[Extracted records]
============================================================
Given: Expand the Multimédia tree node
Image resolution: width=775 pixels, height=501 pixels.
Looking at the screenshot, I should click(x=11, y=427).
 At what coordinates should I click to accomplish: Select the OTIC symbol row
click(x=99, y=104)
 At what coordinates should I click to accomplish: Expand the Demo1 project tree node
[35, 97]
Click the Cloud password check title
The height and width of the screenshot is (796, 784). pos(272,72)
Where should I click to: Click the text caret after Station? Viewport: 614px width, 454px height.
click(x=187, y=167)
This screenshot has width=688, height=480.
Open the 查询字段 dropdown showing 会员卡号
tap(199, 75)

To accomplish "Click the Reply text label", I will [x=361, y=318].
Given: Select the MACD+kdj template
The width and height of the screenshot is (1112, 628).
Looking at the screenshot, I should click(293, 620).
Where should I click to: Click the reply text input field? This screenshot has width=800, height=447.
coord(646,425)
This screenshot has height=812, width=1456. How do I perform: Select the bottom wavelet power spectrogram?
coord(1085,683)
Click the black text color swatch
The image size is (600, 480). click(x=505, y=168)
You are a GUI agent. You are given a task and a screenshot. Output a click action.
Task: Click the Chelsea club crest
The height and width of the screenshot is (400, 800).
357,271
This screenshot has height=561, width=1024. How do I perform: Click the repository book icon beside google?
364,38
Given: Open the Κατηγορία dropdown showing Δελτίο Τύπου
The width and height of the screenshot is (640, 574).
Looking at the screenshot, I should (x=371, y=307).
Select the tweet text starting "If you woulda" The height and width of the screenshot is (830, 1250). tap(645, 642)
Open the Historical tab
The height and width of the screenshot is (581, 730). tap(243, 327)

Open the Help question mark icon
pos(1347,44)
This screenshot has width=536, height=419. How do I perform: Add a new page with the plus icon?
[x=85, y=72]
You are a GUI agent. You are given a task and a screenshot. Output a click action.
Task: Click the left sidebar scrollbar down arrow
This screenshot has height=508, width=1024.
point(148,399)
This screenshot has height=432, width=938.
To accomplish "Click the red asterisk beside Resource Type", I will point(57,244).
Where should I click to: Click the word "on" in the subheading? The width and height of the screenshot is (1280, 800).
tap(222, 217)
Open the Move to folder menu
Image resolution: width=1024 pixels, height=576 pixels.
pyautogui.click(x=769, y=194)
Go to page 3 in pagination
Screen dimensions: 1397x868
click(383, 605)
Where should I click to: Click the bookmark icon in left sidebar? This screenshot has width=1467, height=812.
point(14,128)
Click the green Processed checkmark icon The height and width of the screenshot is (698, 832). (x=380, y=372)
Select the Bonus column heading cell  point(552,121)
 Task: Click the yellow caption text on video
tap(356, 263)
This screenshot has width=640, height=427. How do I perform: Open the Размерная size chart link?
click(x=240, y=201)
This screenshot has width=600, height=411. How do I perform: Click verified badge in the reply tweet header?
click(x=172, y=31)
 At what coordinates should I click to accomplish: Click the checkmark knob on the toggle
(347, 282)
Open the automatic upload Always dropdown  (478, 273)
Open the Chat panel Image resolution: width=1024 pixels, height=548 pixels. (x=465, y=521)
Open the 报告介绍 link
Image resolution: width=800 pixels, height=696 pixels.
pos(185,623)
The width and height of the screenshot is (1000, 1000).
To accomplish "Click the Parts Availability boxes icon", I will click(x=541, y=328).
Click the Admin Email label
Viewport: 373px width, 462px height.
============================================================
* Your goal: Read the data above and pull out each line that holds the string "will".

* Solution to this task:
To accomplish "Click the Reply text label", I will [x=361, y=318].
To accomplish "Click the red asterisk beside Resource Type", I will point(57,244).
To accomplish "Click the Parts Availability boxes icon", I will click(x=541, y=328).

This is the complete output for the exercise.